### [Data provided]

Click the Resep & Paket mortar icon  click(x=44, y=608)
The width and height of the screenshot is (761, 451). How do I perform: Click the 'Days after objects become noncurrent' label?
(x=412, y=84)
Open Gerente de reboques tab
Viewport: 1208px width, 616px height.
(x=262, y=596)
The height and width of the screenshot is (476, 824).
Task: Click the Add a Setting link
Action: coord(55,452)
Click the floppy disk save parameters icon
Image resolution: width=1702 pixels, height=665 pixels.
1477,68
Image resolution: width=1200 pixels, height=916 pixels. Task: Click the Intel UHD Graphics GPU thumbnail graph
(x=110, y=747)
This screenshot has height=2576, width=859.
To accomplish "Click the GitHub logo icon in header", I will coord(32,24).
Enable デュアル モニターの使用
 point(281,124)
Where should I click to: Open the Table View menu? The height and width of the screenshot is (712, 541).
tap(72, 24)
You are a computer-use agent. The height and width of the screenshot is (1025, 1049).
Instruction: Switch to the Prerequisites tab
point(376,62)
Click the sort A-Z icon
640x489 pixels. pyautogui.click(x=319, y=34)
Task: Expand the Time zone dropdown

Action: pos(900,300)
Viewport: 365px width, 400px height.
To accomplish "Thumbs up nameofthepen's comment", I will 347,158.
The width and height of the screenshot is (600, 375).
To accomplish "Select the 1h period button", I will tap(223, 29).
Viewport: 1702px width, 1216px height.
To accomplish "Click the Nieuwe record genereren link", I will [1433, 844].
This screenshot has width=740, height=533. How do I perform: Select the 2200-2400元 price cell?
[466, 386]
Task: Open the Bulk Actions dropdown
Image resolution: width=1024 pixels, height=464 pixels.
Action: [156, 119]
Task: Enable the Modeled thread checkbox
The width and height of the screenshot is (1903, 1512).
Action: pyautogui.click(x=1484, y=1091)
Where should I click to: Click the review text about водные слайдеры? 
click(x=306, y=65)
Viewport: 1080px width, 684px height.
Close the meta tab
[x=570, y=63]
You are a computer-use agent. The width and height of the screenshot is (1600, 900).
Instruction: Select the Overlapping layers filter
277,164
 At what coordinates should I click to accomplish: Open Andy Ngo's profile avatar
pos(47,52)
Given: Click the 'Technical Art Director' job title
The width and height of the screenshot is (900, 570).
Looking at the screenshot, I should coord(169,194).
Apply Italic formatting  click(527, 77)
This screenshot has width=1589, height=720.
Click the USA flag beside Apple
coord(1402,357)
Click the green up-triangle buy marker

### [Exercise]
Beginning of the records through the line with "Click the floppy disk save parameters icon": return that span exactly and stop there.

### [Solution for this exercise]
Click the Resep & Paket mortar icon  click(x=44, y=608)
The width and height of the screenshot is (761, 451). How do I perform: Click the 'Days after objects become noncurrent' label?
(x=412, y=84)
Open Gerente de reboques tab
Viewport: 1208px width, 616px height.
(x=262, y=596)
The height and width of the screenshot is (476, 824).
Task: Click the Add a Setting link
Action: coord(55,452)
Click the floppy disk save parameters icon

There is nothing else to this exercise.